_Records shown:_
________________
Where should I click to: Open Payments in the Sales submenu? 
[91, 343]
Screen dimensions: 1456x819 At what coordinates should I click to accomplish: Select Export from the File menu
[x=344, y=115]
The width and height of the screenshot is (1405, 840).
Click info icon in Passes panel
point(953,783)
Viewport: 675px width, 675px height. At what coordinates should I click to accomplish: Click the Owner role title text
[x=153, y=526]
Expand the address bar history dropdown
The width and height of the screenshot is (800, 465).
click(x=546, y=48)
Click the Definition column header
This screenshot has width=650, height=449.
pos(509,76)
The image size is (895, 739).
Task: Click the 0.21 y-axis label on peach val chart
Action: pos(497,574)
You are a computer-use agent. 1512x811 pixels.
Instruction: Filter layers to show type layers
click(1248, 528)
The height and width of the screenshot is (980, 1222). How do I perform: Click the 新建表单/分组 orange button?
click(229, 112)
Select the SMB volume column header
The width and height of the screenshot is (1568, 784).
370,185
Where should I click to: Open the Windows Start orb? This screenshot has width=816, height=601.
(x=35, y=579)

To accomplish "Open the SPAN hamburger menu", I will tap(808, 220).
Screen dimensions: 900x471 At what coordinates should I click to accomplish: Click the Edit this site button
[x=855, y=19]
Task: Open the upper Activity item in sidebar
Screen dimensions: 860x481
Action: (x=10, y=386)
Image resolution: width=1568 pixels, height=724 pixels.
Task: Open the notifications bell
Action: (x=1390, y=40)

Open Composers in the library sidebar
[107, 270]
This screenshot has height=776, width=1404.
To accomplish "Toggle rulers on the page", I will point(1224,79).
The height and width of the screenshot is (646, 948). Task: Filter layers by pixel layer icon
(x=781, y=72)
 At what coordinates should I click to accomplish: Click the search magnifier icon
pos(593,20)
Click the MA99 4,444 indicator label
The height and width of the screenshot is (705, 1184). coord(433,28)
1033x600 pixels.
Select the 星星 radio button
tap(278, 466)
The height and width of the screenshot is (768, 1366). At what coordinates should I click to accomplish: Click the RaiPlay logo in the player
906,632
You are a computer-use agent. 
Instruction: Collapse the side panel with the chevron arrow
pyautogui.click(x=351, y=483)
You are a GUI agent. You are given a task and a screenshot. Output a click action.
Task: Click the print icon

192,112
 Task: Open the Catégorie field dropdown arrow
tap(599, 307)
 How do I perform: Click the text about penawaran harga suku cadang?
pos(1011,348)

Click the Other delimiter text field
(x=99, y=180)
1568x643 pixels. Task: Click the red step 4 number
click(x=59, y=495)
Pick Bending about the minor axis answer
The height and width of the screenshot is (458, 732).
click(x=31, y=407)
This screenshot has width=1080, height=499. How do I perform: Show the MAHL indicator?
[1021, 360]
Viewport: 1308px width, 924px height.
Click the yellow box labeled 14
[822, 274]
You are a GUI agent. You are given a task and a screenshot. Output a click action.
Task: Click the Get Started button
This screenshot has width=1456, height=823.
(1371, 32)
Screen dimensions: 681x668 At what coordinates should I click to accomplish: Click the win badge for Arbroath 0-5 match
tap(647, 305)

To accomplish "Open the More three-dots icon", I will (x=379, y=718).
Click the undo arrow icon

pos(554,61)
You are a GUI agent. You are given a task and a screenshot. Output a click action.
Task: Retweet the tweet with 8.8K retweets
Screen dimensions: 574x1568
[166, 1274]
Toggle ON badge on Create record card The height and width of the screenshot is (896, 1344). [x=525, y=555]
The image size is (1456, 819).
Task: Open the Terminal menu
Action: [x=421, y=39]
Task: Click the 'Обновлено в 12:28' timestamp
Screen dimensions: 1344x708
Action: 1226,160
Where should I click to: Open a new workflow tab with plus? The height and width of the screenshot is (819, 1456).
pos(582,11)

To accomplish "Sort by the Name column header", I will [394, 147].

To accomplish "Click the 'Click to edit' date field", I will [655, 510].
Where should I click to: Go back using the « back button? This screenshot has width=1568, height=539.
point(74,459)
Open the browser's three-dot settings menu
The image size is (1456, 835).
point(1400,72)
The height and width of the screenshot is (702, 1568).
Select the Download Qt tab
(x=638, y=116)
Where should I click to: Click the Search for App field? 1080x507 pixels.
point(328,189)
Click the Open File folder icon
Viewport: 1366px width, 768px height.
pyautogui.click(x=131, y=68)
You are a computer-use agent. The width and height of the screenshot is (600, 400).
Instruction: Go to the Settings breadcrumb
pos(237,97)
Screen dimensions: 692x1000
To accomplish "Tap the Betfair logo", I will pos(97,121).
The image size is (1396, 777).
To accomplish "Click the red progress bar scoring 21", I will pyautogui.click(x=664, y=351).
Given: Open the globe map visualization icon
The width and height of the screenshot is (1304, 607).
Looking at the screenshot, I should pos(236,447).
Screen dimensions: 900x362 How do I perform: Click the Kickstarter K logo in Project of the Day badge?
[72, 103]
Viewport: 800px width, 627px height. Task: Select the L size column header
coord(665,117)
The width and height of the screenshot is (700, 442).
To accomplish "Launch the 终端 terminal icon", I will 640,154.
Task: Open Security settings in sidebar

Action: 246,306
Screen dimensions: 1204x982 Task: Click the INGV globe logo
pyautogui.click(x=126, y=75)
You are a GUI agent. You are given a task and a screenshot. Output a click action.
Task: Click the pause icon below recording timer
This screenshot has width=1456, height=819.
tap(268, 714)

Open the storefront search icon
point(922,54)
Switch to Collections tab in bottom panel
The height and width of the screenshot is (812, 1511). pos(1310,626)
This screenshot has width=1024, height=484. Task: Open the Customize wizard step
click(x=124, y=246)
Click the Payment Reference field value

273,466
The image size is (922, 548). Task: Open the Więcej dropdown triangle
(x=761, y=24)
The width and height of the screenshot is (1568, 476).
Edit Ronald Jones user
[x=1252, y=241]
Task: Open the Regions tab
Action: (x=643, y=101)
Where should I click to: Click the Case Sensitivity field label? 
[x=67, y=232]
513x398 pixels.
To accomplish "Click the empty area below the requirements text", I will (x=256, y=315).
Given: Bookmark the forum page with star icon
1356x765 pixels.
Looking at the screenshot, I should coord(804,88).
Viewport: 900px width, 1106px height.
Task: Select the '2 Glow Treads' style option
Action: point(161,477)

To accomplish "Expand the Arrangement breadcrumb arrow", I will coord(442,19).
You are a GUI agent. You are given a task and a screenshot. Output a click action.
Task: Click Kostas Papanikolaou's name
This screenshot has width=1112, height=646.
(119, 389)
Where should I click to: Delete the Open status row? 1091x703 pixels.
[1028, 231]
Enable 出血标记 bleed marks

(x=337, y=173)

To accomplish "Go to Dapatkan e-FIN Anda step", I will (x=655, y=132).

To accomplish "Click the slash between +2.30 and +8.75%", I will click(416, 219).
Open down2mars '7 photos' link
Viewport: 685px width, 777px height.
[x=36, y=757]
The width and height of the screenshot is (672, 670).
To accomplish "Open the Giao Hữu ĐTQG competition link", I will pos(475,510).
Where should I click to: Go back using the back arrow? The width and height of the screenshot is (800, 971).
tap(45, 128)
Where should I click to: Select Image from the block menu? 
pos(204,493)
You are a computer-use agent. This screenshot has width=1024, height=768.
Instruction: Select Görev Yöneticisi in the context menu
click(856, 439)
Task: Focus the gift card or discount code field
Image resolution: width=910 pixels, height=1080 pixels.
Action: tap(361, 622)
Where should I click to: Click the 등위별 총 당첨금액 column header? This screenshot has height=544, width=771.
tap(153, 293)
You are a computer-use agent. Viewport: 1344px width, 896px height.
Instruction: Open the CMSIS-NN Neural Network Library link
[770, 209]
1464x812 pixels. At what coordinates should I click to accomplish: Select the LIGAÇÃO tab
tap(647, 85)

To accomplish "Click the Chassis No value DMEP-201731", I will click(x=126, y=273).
________________
_What to work on:_
Put the lines of the rows from the line containing "The height and width of the screenshot is (702, 1568)." through the line containing "pyautogui.click(x=131, y=68)", both included, into a numbered list, skipping any blank lines.

_The answer:_
1. The height and width of the screenshot is (702, 1568).
2. Select the Download Qt tab
3. (x=638, y=116)
4. Where should I click to: Click the Search for App field? 1080x507 pixels.
5. point(328,189)
6. Click the Open File folder icon
7. Viewport: 1366px width, 768px height.
8. pyautogui.click(x=131, y=68)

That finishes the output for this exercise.